■ **EXERCISE**
Among the lines below, restate word for word only those from the line with "メディアデザイン (121, 262)" through the line with "For every named target in this 1920×1115", with both end lines kept.

─── DATA SUPPLIED

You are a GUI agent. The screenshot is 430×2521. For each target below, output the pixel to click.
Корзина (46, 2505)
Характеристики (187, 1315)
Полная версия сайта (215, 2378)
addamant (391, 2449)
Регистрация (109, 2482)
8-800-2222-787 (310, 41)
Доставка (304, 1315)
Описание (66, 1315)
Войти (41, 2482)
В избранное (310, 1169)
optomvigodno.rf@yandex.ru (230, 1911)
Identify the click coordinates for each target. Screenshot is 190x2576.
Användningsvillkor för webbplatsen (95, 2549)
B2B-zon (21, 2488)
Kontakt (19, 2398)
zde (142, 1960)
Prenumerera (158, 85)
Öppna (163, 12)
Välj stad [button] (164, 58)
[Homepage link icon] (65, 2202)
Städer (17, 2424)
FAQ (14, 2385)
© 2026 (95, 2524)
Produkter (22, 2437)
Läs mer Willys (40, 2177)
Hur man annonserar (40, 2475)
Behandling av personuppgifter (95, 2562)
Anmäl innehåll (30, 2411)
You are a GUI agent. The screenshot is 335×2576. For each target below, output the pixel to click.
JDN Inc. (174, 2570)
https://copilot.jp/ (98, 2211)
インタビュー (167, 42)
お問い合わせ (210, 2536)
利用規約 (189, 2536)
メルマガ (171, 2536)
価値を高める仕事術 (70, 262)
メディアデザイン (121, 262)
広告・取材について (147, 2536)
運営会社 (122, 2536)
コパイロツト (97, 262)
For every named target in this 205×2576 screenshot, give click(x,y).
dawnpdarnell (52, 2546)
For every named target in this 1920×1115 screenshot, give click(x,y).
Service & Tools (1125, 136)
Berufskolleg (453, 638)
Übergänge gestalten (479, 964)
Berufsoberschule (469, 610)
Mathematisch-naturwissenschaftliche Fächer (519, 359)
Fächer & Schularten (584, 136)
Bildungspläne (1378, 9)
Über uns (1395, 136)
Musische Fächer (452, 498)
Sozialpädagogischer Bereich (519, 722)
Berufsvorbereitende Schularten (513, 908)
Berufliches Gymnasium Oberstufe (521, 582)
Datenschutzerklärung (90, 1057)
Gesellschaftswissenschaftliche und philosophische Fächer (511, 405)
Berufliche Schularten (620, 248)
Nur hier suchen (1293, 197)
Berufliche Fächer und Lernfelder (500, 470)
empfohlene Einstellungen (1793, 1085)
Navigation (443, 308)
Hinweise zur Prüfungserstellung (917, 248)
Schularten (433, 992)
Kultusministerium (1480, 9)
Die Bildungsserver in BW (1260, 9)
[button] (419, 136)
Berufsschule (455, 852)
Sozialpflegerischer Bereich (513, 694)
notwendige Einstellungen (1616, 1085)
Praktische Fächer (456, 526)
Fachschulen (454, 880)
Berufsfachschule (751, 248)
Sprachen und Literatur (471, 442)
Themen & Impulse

──────

■ **SOLUTION**
メディアデザイン (121, 262)
広告・取材について (147, 2536)
運営会社 (122, 2536)
コパイロツト (97, 262)
For every named target in this 205×2576 screenshot, give click(x,y).
dawnpdarnell (52, 2546)
For every named target in this 1920×1115 screenshot, give click(x,y).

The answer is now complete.